2.4. Exclusion criteria
-
1.
patients with other malignant tumors;
-
2.
patients who received radiotherapy for the target area within 4 weeks before entering this study;
-
3.
patients with previous history of ataxia due to telangiectasia or other radiosensitivity reactions;
-
4.
patients with scleroderma or active connective tissue disease;
-
5.
patients with serious and uncontrollable infectious diseases;
-
6.
Patients with severe mental or psychological disorders, central nervous system disorders, cardiovascular and cerebrovascular complications, epilepsy and other diseases which may limit their understanding, implementation, and treatment compliance of informed consent.

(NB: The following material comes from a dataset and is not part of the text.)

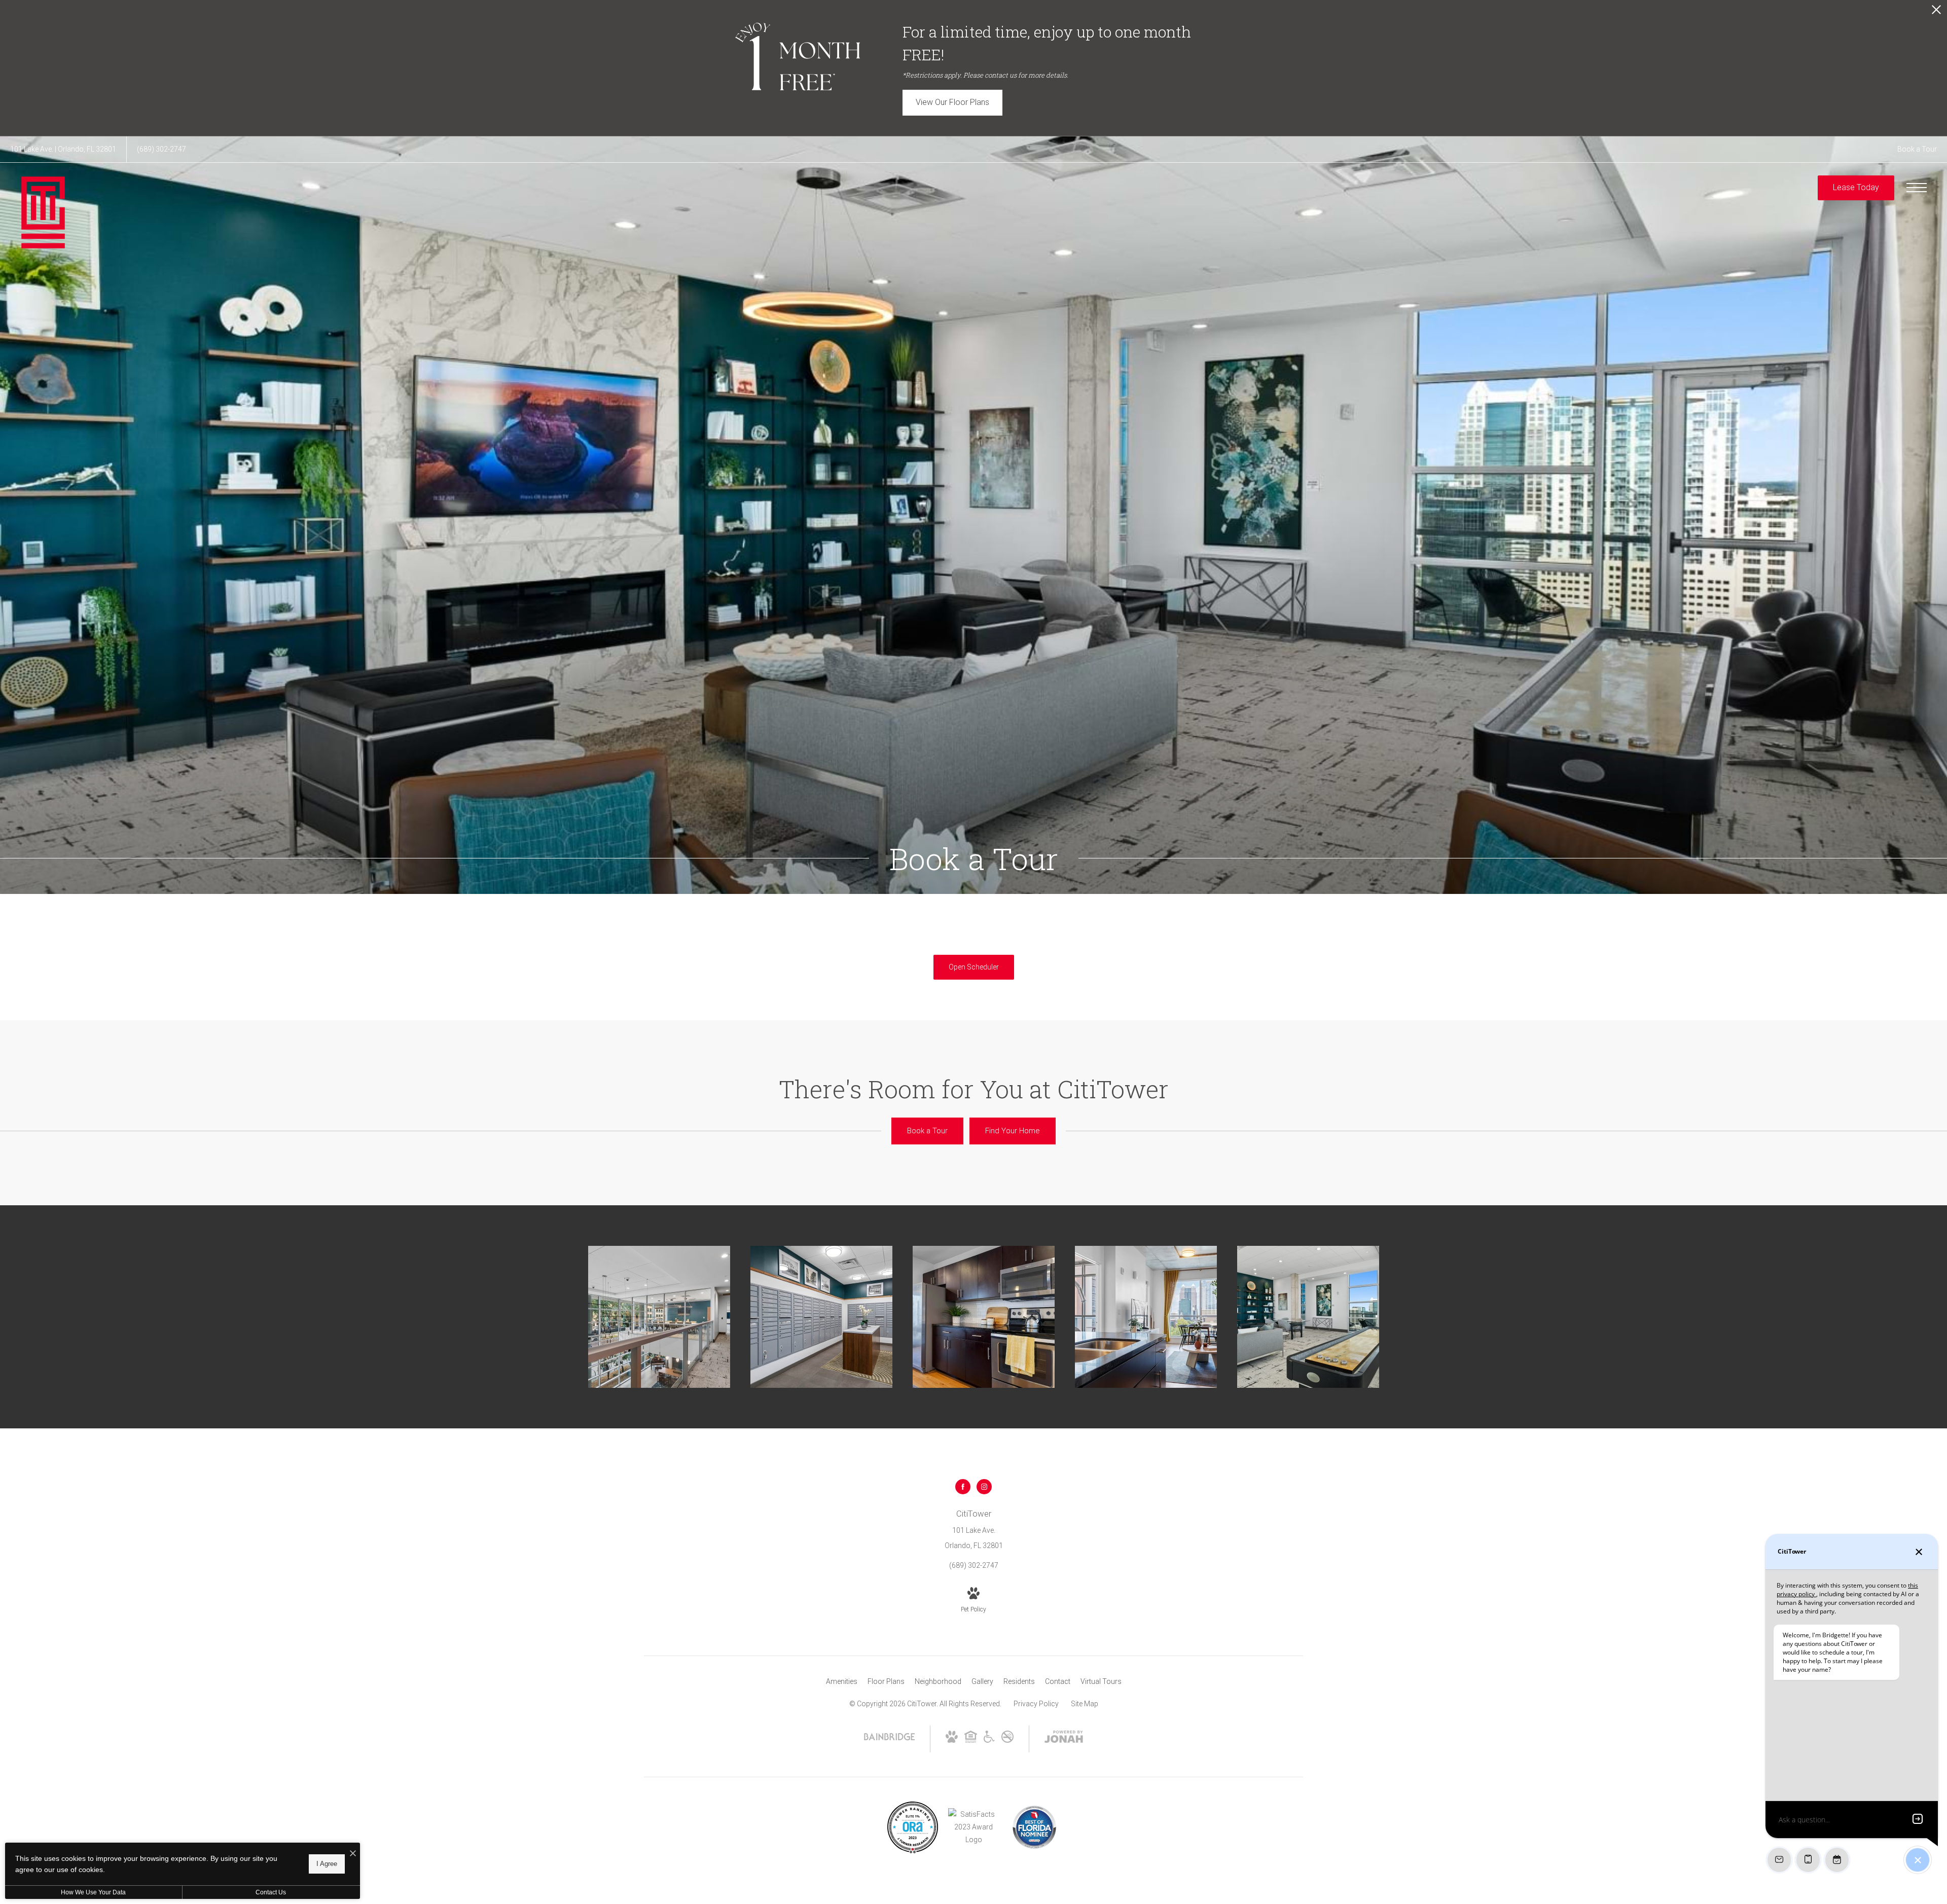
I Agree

2.5. Subject withdrawal criteria
Criteria that will lead to the drop-out of a patient before completion of this study may be treatments for medical reasons or impairment that will result in an interruption or early completion of treatment, including:
-
1.
Patient safety events;
-
2.
Any other physical condition that researchers suspect to increase the risk of radiation-related toxicity;
-
3.
Subjects voluntarily withdraw informed consent and request withdrawal from the clinical trial;
-
4.
Disease progression with medical imaging evidence (such as CT, MRI, B-mode ultrasonography, etc.) or clinical progress judged by researchers (the cause of progress needs to be recorded in detail);
-
5.
Pregnancy events during the study;
-
6.
Other researchers consider it necessary to withdraw from the study (the reasons for withdrawal need to be documented in detail);
-
7.
Patient participated in other clinical studies during this study;
-
8.
Inadequate patient compliance.
2.6. Radiotherapy
Radiotherapy will be performed using IMRT in 50 Gy /25 fractions. The implementation strategy of PLDR include dividing 2 Gy into 10 fractions, and administering each irradiating dose of 20 cGy at an interval of 3 minutes before the next low-dose irradiation. The actual dose rate of administration each time will be 16.67 cGy/minutes (Fig. 3).
Figure 3.
Schematic diagram of PLDR segmentation method.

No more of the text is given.